The methods proposed to address the issue of large models can be categorized into three general areas. One general approach is pre-defined constrained filter design, wherein the standard CNN filter kernels are constrained in some fashion to reduce the computational and storage complexity. Primary examples in the category are MobileNet and ShuffleNet which rely on separable and grouped filter kernels, respectively. A second group of techniques is pruning during training, wherein parameters are removed from the model as training is performed to produce a low-complexity trained model for inference. A third category for complexity reduction is weight quantization, wherein the trained weights are grouped and/or quantized to save storage, possibly including an iterative training procedure [courbariaux2015binaryconnect, zhou2017incremental, rastegari2016xnor].
An important distinction between the pre-defined constrained filter approach and the pruning during training approach is that only the former can be used to significantly reduce the complexity of training. Furthermore, architectural implementation can be considered in pre-defined constrained filters. For example, structure can be imposed so that storage and retrieval of the weights is simplified in software or hardware implementations. Pruning, in contrast, typically results in patterns of connectivity that are not structured or predictable [han2015learning, guo2016dynamic, mao2017exploring]. Moreover, pruning has been shown to be more effective in the fully-connected layers than in the convolutional layers [wen2016learning] whereas the pre-defined constrained filter design approach directly implements complexity reduction in the convolutional layers. Weight quantization is a more general optimization method that can be combined with the concept of pruning as well as pre-defined constrained filter design. In all cases of parameter reduction, one is typically concerned with understanding the trade-off between complexity reduction and inference performance.
In this paper, we propose a new method of model complexity reduction which is in the category of pre-defined constrained filter design approaches – i.e., pre-defined Sparse Convolutional (pSConv) layers. The approach is to pre-define sparse patterns in the 2D filter kernels. For example, if a filter is considered in a standard CNN layer (i.e., 2D kernels combined across 20 input channels), we would set, for example, 5 of the 9 coefficients in each channel plane to be zero. These zero locations are defined before training111The precise pattern used is chosen pseudo-randomly in this work. and are held fixed during the training and inference processes. This work extends our previous investigation into using pre-defined sparsity in fully-connected layers [dey2019pre] and demonstrates similar benefits for CNN layers. While efficacy in fully-connected layers motivated this work, it is not obvious that pre-defined sparsity would be effective in CNNs because CNNs, by definition, are sparse in a spatial sense. In this paper, we demonstrate the effectiveness of pSConv layers in variants of ResNet [he2016deep] and VGG [simonyan2014very] on the CIFAR-10 [krizhevsky2009learning] and Tiny ImageNet [le2015tiny] datasets. Most notably, we have reproduced ShuffleNet [zhang2018shufflenet] for ResNet experiments and the proposed pSConv CNNs consistently outperform ShuffleNet in terms of the complexity-performance trade-off. Specifically, pSConv networks with complexity comparable to ShuffleNet typically outperform ShuffleNet by 4-5% in absolute accuracy or 6-7% in relative accuracy. ShuffleNet has been shown to outperform MobileNet [howard2017mobilenets] under similar trade-off metrics which implies that the pre-defined sparse convolutional approach is an attractive state of the art model complexity reduction method for both training and inference. Furthermore, we observe complexity reductions of up to 70% with negligible degradation in accuracy relative to standard convolution based CNNs.

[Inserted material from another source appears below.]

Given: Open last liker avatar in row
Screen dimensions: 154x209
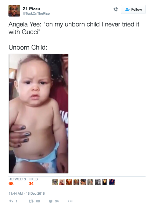Looking at the screenshot, I should 112,182.
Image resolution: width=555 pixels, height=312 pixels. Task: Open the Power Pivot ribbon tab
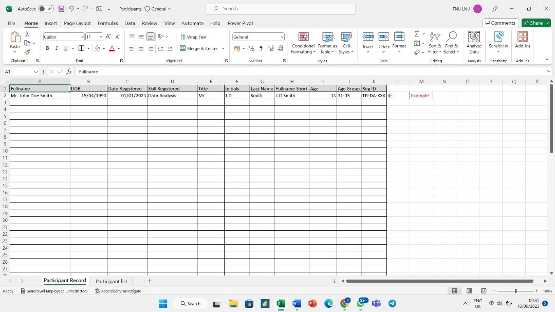coord(240,23)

The remainder of the paper is organized as follows. In Section II, we describe pre-defined constrained filter design methods proposed in the literature and describe how MobileNet and ShuffleNet are designed using these tools. Section III describes our proposed pSConv approach and includes a discussion of considerations for realizing the complexity reduction advantages in practice as well as expressions characterizing the computational complexity (in floating point operations (FLOPs)) for ShuffleNet and pSConv networks. Experimental results are presented in Section IV while conclusions and suggestions for further research are summarized in Section V.
Ii Related Work and Background
In subsection A of this section, we describe various constraints on convolutional filters and in subsection B we describe how these approaches are combined to produce various efficient network architectures, including MobileNet and ShuffleNet.
Ii-a Pre-defined Constrained Filters
Convolutional filters (CONVs) of CNN architecture can be broadly classified into four categories based on constraints as shown in Fig.1: (a) standard full channel (SFCC) [lecun1999object], (b) depth-wise (DWC) [vanhoucke2014learning], (c) group-wise (GWC) [krizhevsky2012imagenet], and (d) point-wise (PWC) [szegedy2015going] convolutions. In all cases illustrated, the input feature map (IFM) dimension is assumed to be , where is the channel depth. In Fig. 1(a), a SFCC filter of dimension produces a single channel of output feature map (OFM) of size , after being convolved with the IFM. To obtain multiple channels in the output feature map, multiple of these filters are used. For the DWC shown in Fig. 1(b), each 2D kernel () is convolved with a single channel of the IFM to produce the corresponding OFM; thus 2D kernels will produce an OFM of dimension . This requires times less computations as compared to SFCC, but the output features capture no information across channels.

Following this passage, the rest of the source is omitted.